## Job
Rewrite the part that opens with the line containing "Task: Select the 男 gender radio button" and closes with the line containing "Action: pos(303,434)", putting "option button" in place of "radio button" and keeping everything else the same.

Entries drawn from a collection
--- BEGIN ---

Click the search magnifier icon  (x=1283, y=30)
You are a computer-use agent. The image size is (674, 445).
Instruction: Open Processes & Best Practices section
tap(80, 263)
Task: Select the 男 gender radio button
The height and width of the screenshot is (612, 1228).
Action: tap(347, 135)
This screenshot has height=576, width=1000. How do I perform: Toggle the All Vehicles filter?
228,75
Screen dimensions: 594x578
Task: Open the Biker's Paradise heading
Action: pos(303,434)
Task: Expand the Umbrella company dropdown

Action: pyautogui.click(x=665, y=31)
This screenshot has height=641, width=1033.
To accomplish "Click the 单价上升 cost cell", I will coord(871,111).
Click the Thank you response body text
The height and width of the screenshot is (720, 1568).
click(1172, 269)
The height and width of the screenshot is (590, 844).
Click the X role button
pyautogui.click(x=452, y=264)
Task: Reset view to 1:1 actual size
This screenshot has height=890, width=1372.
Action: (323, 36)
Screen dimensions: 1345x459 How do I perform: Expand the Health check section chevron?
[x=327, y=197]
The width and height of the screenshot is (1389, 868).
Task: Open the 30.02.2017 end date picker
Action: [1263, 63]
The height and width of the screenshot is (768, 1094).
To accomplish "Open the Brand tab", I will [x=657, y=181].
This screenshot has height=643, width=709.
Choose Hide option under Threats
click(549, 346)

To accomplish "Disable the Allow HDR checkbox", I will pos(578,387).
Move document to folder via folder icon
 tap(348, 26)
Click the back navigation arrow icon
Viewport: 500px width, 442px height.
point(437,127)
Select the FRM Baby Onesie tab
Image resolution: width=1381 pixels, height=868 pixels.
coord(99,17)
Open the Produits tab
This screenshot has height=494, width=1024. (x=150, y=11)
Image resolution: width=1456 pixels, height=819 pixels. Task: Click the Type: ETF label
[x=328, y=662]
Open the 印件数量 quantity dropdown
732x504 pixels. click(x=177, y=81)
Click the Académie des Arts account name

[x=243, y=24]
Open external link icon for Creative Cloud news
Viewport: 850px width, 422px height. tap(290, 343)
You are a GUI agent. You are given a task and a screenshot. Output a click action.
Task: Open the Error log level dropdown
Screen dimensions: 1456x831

--- END ---

## Correct response
Task: Select the 男 gender option button
The height and width of the screenshot is (612, 1228).
Action: tap(347, 135)
This screenshot has height=576, width=1000. How do I perform: Toggle the All Vehicles filter?
228,75
Screen dimensions: 594x578
Task: Open the Biker's Paradise heading
Action: pos(303,434)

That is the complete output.